Problem requirements | All records below must be written out exactly, with the pictures excluded.

Stored records
>>>

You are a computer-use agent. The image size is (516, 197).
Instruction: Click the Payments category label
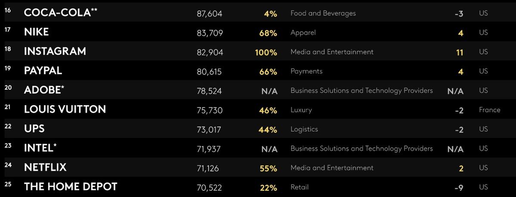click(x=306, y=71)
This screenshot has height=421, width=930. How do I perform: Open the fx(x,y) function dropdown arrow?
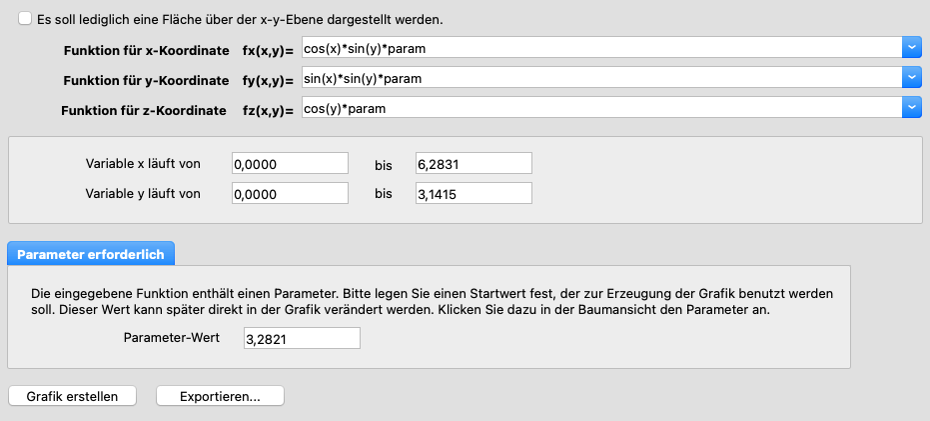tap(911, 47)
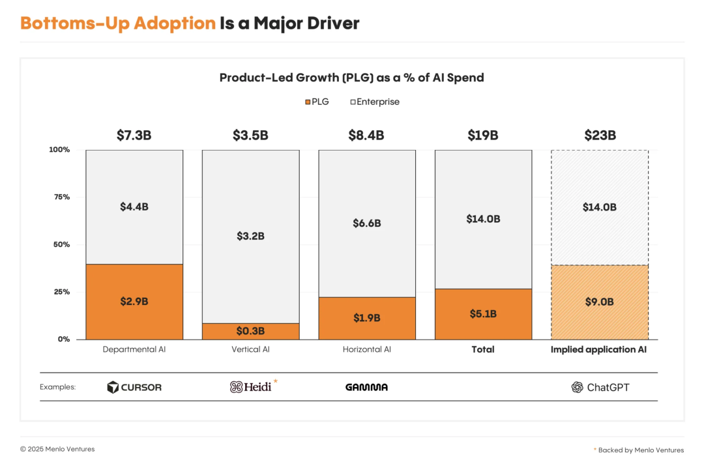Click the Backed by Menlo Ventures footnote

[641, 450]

<<<

Written reply |
You are a computer-use agent. The image size is (516, 197).
Instruction: Click the Payments category label
click(x=306, y=71)
This screenshot has height=421, width=930. How do I perform: Open the fx(x,y) function dropdown arrow?
tap(911, 47)
Click the Backed by Menlo Ventures footnote

[641, 450]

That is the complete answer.